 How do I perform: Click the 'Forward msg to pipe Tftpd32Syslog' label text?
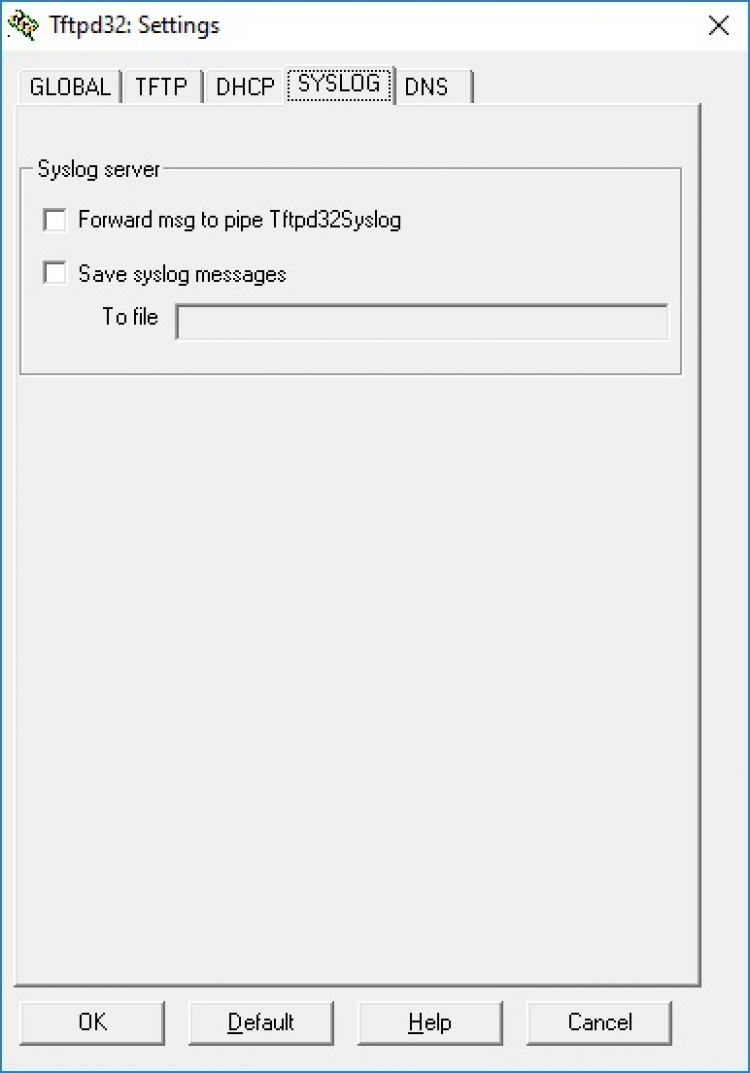pyautogui.click(x=240, y=220)
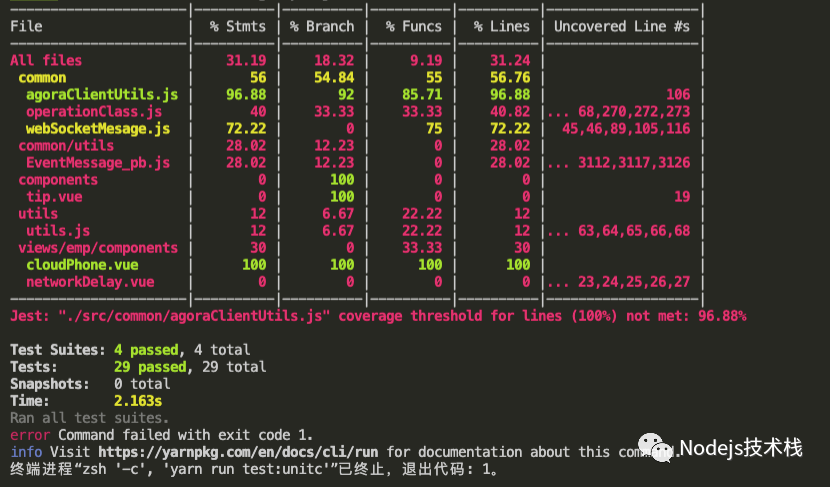Click the "All files" summary row
Screen dimensions: 830x487
(x=46, y=60)
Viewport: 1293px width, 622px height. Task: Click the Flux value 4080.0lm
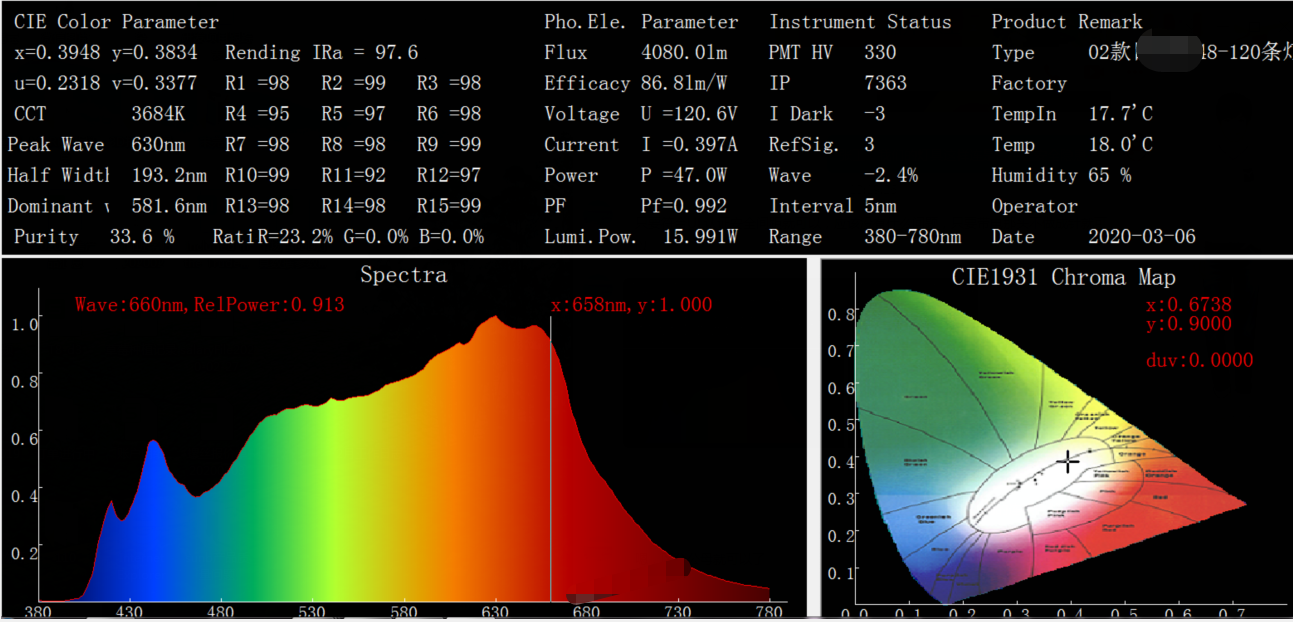(684, 52)
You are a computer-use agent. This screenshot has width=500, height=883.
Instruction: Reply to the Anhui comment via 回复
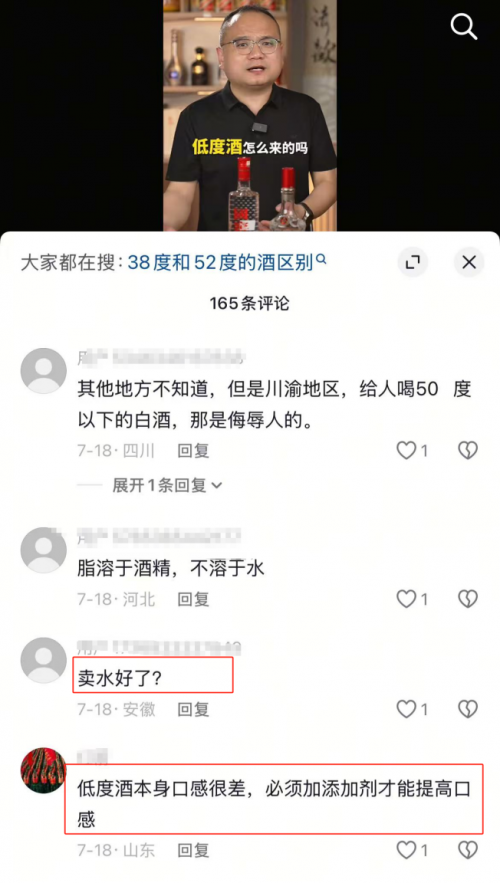193,709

> **EXERCISE DETAILS**
Copy all of the material above word for word, omitting the pictures.

> **TASK RESULT**
 How do I perform: Click the 'Forward msg to pipe Tftpd32Syslog' label text?
pyautogui.click(x=240, y=220)
Click the "All files" summary row
Screen dimensions: 830x487
(x=46, y=60)
Viewport: 1293px width, 622px height. Task: Click the Flux value 4080.0lm
(684, 52)
You are a computer-use agent. This screenshot has width=500, height=883.
Instruction: Reply to the Anhui comment via 回复
193,709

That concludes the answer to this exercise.